WRITTEN INSTRUCTION → Please copy the data below word for word, leaving out the pictures.
=====
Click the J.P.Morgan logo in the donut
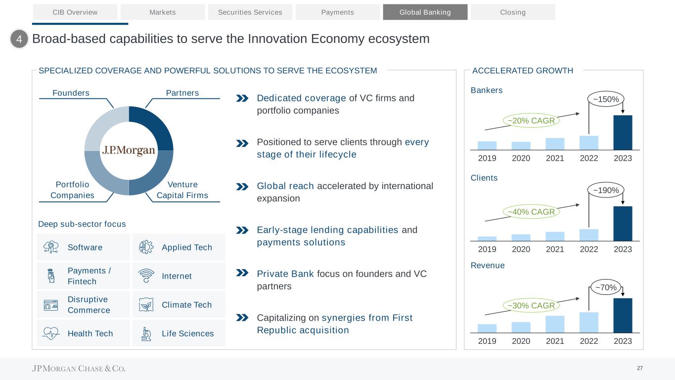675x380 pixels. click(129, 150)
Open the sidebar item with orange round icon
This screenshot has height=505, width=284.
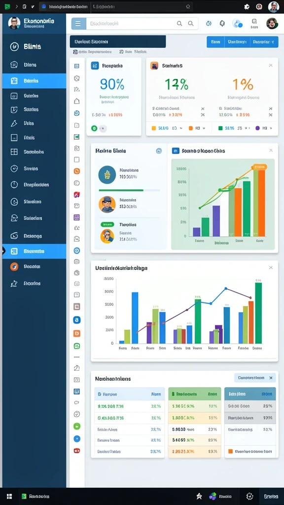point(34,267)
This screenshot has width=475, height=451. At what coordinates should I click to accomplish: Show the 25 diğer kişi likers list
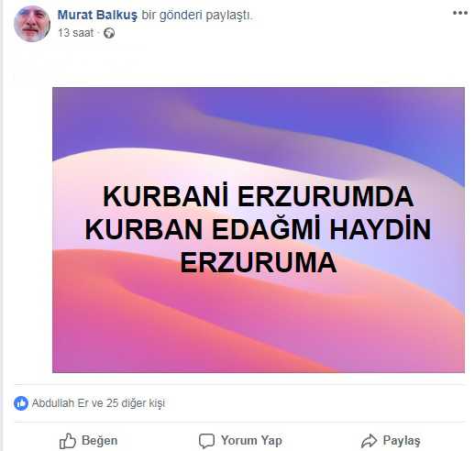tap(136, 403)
=====
THE REPLY →
Click the J.P.Morgan logo in the donut
675x380 pixels. click(129, 150)
Open the sidebar item with orange round icon
This screenshot has height=505, width=284.
point(34,267)
This screenshot has width=475, height=451. At what coordinates should I click to accomplish: Show the 25 diğer kişi likers list
tap(136, 403)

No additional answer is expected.